Goal of the exercise - Only one stretch of the data below is wanted: the lines starting at the one with "Given: Click the Create agent button" and ending at the one with "1344x896 pixels.", both included, given again exactly.

Raw data -
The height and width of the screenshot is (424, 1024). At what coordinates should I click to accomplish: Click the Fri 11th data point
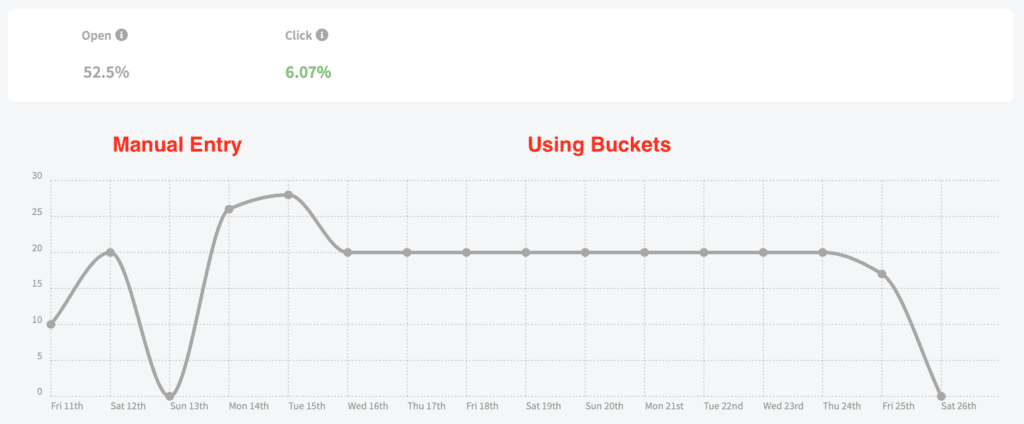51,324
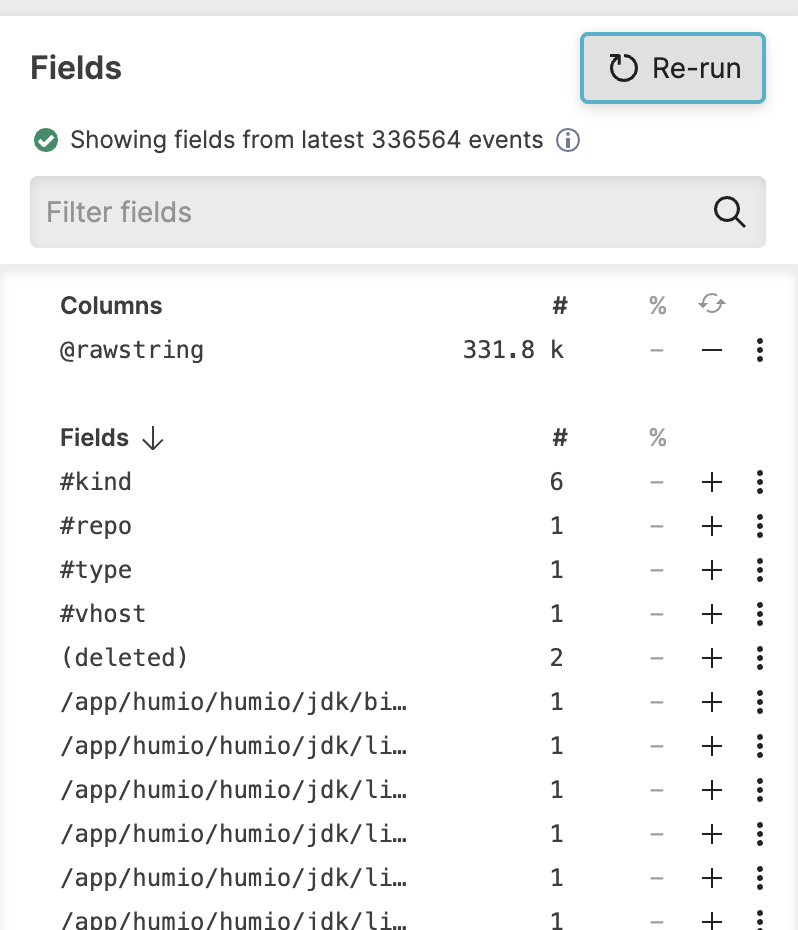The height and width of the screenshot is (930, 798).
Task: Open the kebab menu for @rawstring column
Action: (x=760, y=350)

...

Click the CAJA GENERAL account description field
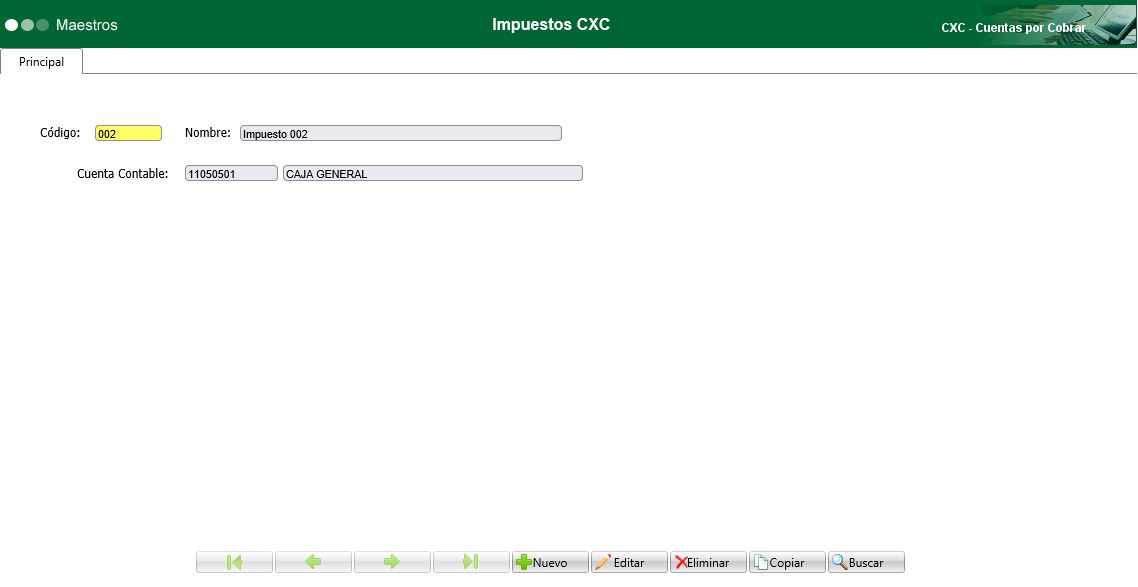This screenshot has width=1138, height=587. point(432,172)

...

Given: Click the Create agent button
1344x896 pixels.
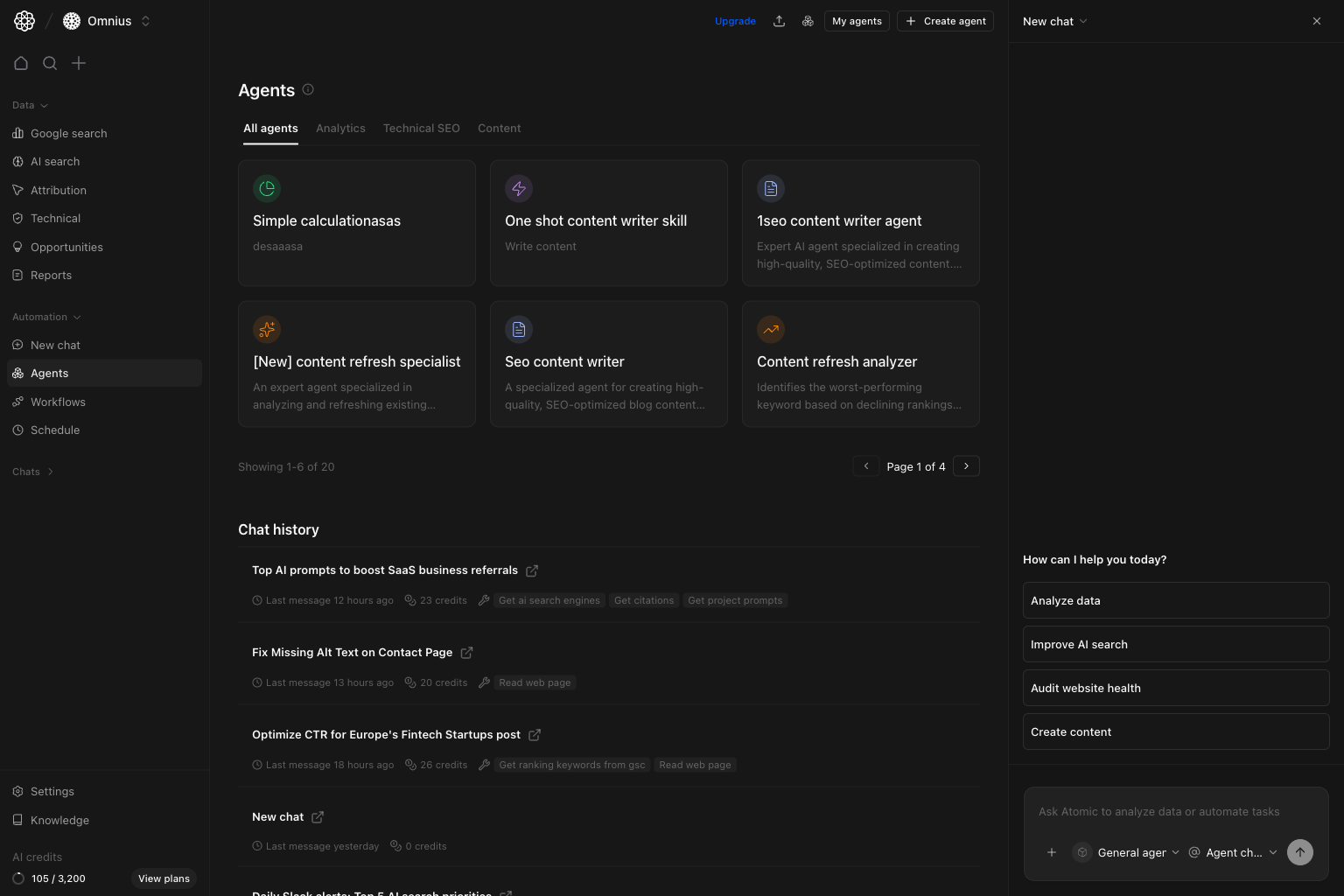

Result for this exercise -
Given: Click the Create agent button
1344x896 pixels.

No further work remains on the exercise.